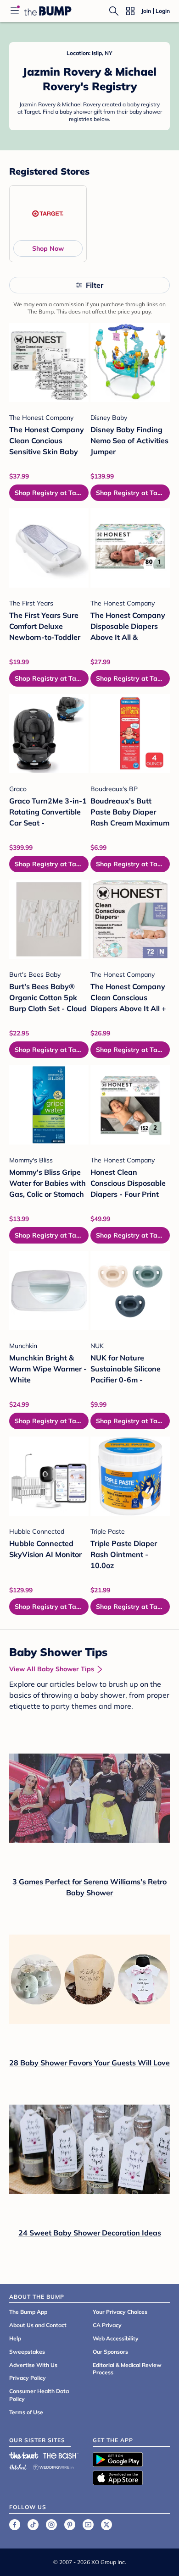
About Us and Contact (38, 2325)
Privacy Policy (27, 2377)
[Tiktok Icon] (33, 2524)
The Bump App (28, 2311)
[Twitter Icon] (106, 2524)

Task to carry out: Transcribe the full listing above exactly, with the images removed.

Answer to this exercise:
About Us and Contact (38, 2325)
Privacy Policy (27, 2377)
[Tiktok Icon] (33, 2524)
The Bump App (28, 2311)
[Twitter Icon] (106, 2524)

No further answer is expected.